Ultra Low Latency Network

No existing Industrial Network provided the performance (latency & throughput) that a customer application required, so we have developed this Ultra-Low Latency redundant network.


Gigabit Ethernet over copper twisted pairs (1000BASE-T) is an ubiquitous, easy, and extremely reliable Physical Medium.
ALSE has developed a lot of experience around this technology, like the very innovative GEDEK communication kit (processor-less hardware stack) and allowed achieving reliably unprecedented data throughput. This technology has been used in hundreds of systems all over the world.

One of our clients expressed the need to build an architecture with up to more than 20 regulation and control boards interconnected together, and with a requirement that all boards should be updated with the regulation data from ALL OTHER boards during the first half of a single PWM cycle (targeted at 20 kHz). In other words, all the boards should see all the other board’s data in no more than 25 micro-seconds.

Another requirement was the ability to implement redundancy.

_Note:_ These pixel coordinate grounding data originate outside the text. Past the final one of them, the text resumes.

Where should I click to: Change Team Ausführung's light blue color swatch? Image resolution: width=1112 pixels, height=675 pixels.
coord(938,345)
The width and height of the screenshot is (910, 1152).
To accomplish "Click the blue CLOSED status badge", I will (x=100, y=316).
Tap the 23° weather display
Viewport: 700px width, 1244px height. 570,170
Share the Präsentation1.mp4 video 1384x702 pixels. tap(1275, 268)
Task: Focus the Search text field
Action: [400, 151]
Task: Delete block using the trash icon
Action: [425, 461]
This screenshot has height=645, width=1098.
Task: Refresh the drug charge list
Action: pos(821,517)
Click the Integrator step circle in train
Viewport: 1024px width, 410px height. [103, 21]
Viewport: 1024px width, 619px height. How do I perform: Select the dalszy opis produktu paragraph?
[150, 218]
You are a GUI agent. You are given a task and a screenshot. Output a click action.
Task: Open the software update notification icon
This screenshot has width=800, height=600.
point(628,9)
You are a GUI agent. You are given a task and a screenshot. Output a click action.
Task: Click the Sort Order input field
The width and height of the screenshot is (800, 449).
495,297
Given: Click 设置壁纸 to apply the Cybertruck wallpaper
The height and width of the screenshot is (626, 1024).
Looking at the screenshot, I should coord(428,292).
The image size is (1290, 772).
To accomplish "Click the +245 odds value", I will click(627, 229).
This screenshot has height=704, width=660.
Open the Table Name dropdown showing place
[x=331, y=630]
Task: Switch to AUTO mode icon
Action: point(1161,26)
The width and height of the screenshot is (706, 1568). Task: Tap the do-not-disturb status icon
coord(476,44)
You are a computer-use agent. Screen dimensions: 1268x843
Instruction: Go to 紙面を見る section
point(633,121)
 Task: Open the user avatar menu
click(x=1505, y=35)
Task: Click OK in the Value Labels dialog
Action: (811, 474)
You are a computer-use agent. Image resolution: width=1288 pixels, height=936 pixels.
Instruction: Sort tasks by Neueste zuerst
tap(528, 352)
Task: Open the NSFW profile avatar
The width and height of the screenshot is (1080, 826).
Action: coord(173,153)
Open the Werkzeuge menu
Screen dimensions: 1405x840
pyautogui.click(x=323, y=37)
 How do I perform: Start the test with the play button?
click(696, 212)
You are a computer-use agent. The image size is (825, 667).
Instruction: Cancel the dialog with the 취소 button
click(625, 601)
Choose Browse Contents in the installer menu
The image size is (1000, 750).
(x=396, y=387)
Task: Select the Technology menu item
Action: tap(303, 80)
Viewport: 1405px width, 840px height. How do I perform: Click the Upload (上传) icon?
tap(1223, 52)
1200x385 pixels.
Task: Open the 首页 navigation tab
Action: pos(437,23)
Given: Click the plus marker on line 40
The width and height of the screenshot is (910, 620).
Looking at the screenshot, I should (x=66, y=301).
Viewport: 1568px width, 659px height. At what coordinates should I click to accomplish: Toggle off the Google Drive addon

Quite naturally Gigabit Ethernet comes to mind to implement the inter-boards communication.
However, even under underestimated conditions (20 slaves, 20 kHz, no redundancy), 40 Ethernet frames must circulate in much less than 25 µs. This simple calculation shows that a standard (store-forward) architecture, even with a near zero delay (like GEDEK) would be outperformed by a ratio greater than four !

Are existing solutions available ?

We conducted a careful pre-study and reached the conclusion that NO SOLUTION existed in the market that reached only a fraction of the performance required !

The table below, extracted from a very interesting article about Industrial Ethernet shows the state of the art.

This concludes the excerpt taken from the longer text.